Nello stesso articolo Sgarbi scrive che, prima del Caravaggio, fu Arcimboldo (1526-1593) a dipingere un “Cestino con frutta”.
Per il Maestro di Hartford e delle sue nature morte si sta discutendo tra i critici, chi possa essere, partendo dalla valutazione di Federico Zeri che aveva intravisto il Caravaggio giovane, come autore.
Un’altra canestra del Merisi la ritroviamo in “Ragazzo con canestra e frutta” della Galleria Borghese, opera rinvenuta nel 1607 nello studio del Cavalier d’Arpino, dopo le accuse all’Arpino di essere il mandante di un sicario che aveva tentato di sfregiare il volto di Cristoforo Roncalli detto il Pomarancio.
Anche Federico Barocci nella Chiesa Nuova o Santa Maria in Vallicella a Roma dipinge, nella “Visitazione” una canestra con due polli, motivo che sarà ripreso anche da Giuseppe Cesari detto il Cavalier d’Arpino con una bellissima canestra e con gli stessi animali, nella “Visitazione” nel Duomo di Reggio Emilia.
La canestra in quegli anni era diventata uno “status symbol” , da Federico Borromeo al cardinale reggiano Domenico Toschi.

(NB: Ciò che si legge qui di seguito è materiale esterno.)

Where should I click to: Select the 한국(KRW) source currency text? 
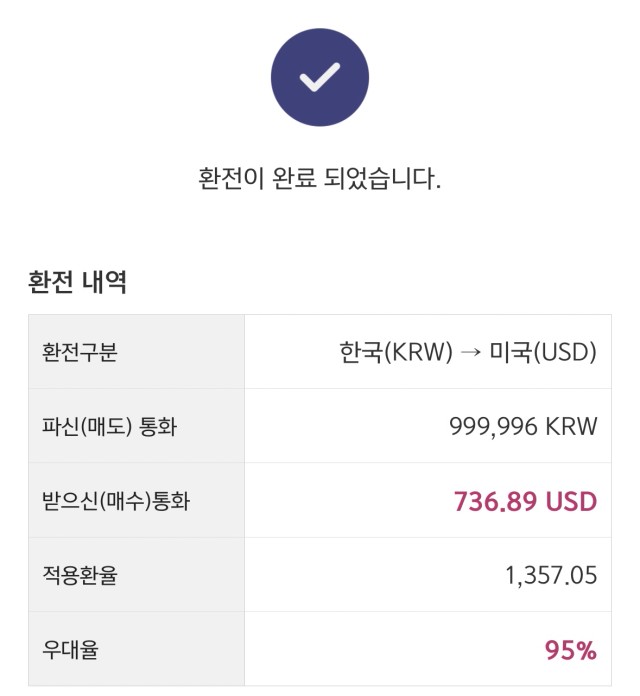click(x=396, y=352)
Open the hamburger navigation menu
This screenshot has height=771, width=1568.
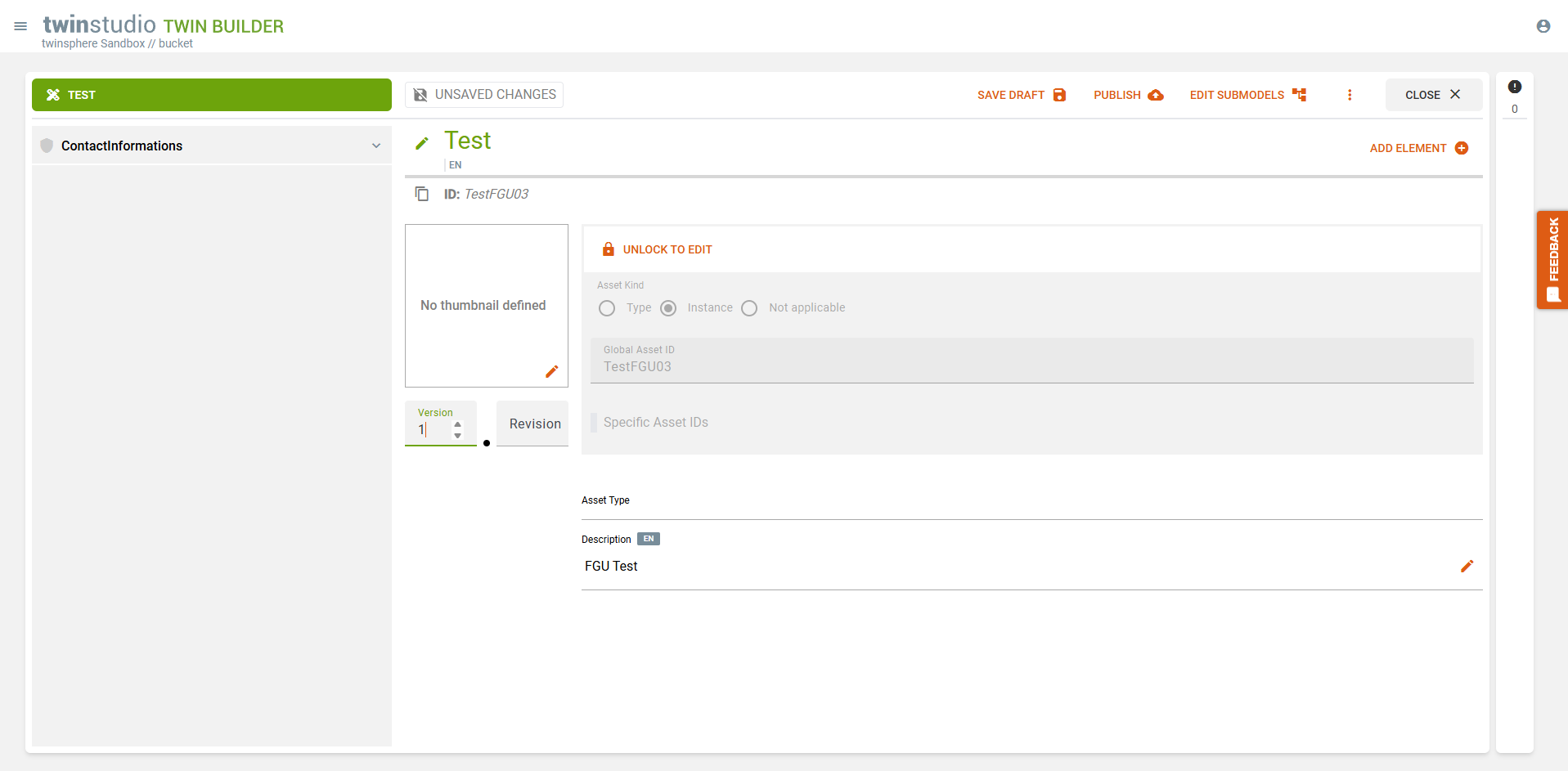(x=20, y=26)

Nel mio saggio pubblicato nel 2013, con presentazione della Direttrice dei Musei Civici reggiani Elisabetta Farioli “La scoperta dell’autoritratto del Cavalier D’Arpino nel Duomo di Reggio Emilia” avevo scritto, nel capitolo “Ipotesi suggestive” : “ I rapporti tra Michelangelo Merisi e il suo “maestro” Giuseppe Cesari detto il Cavalier d’Arpino non sono mai stati approfonditi a cominciare dalla collaborazione in Cappella Contarelli a Roma, fino al sequestro dei quadri nel 1607 nello studio di Giuseppe Cesari.

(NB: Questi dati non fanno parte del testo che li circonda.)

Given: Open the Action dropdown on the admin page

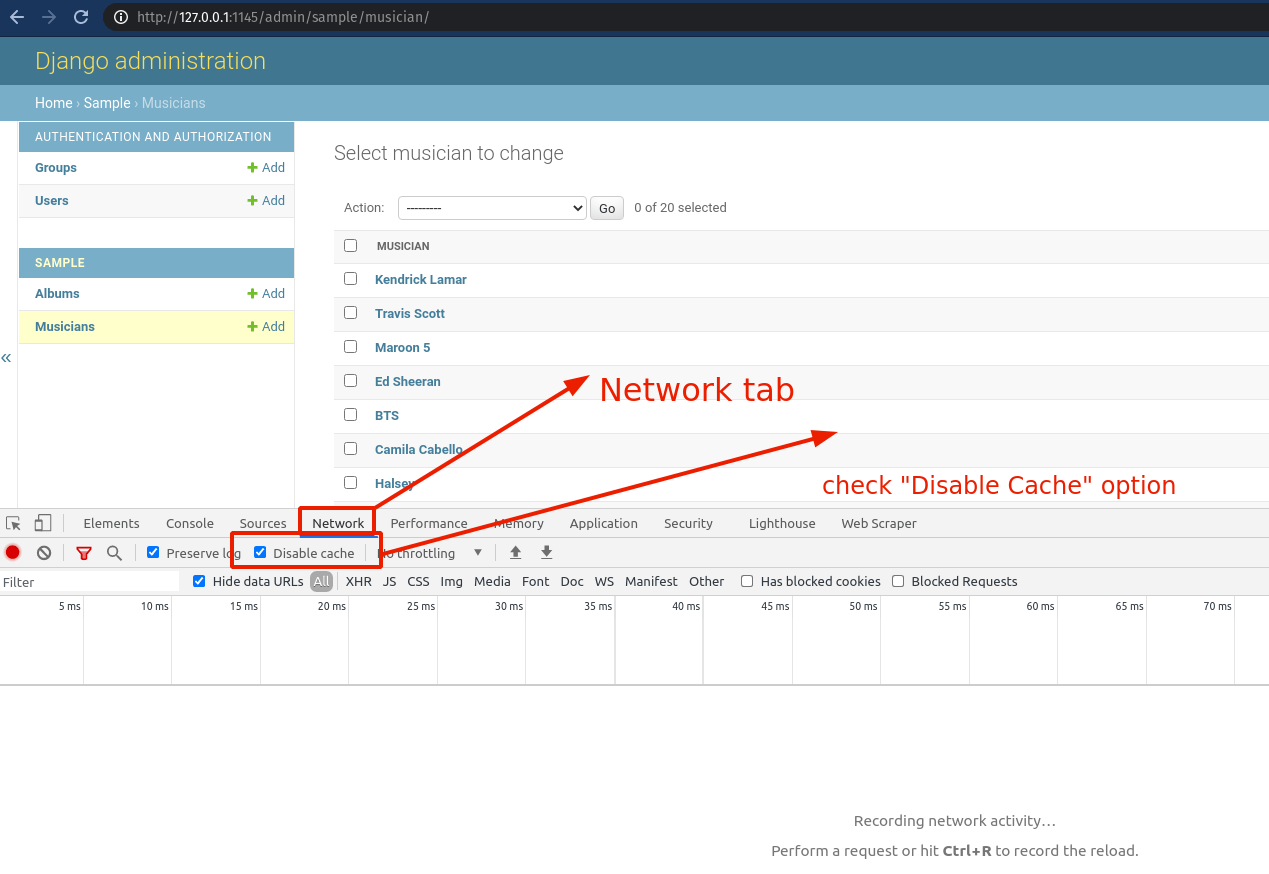Looking at the screenshot, I should click(x=491, y=208).
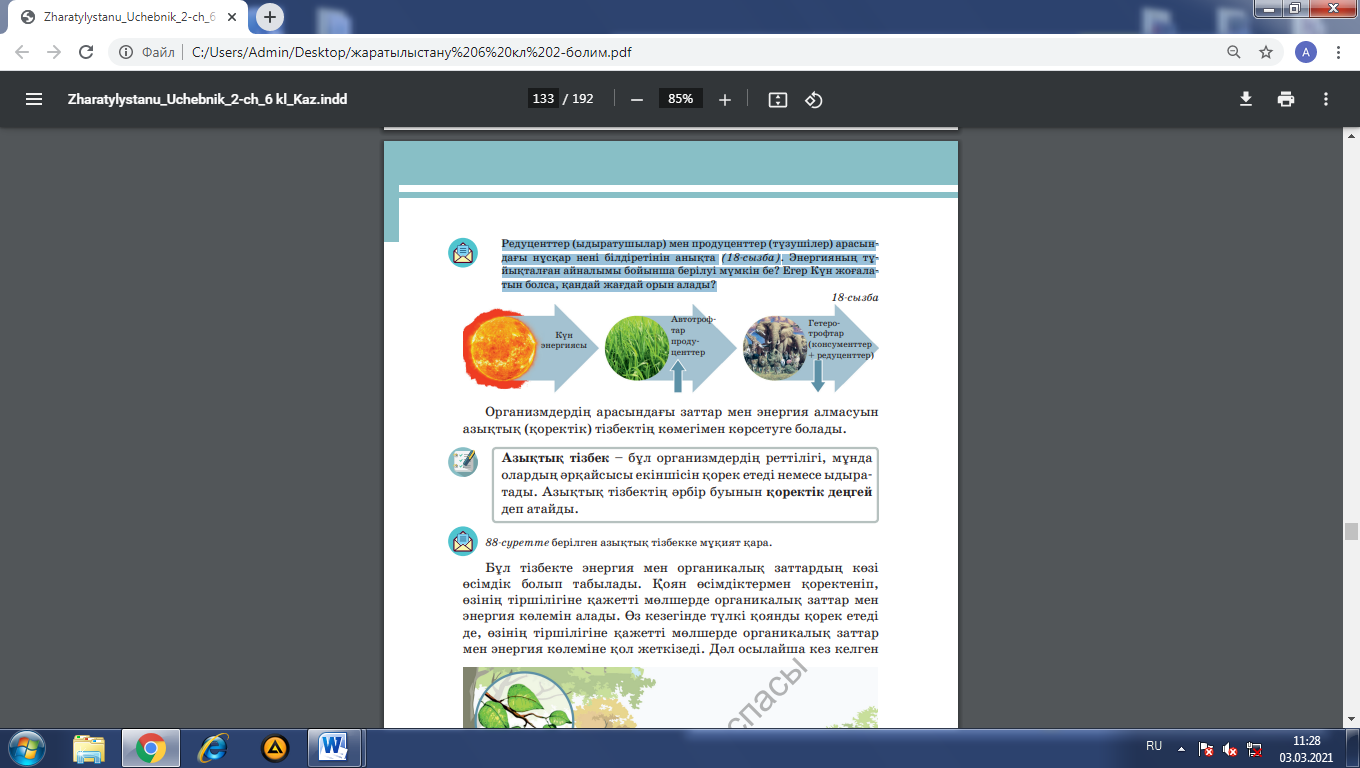Click the vertical scrollbar thumb
The height and width of the screenshot is (768, 1360).
point(1351,531)
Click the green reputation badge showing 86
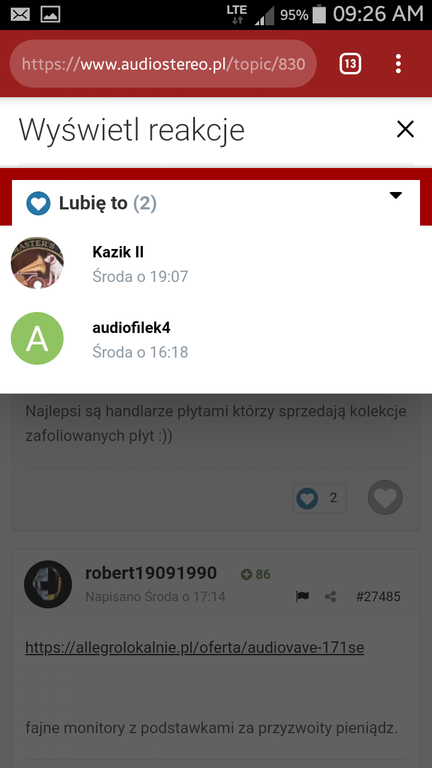The image size is (432, 768). [256, 574]
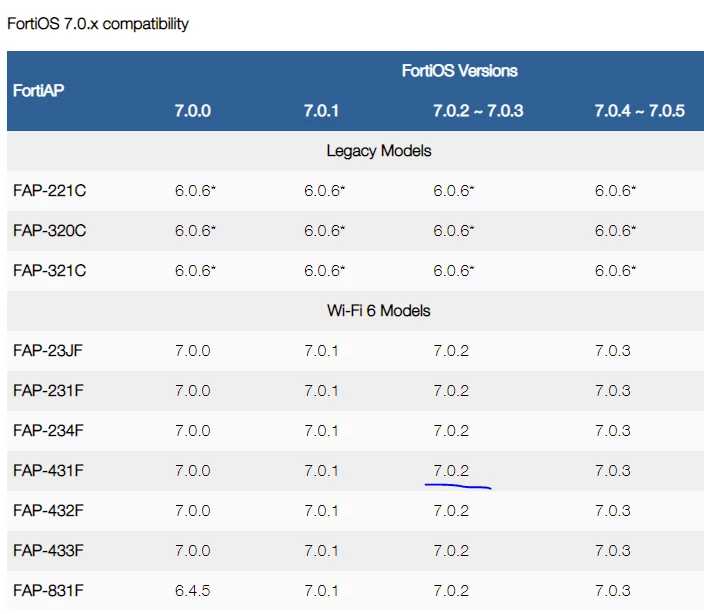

Potrebbe il Merisi aver collaborato con l’Arpino nella stesura della canestra ? Rimane una suggestiva ipotesi.
Magari contribuisce, a questa tesi, un altro tassello derivato dalla pubblicazione del disegno di Simone Peterzano con il tema “Popolane, canestra e polli” che identificano alla stessa cultura lombarda, Caravaggio con il suo primo maestro”.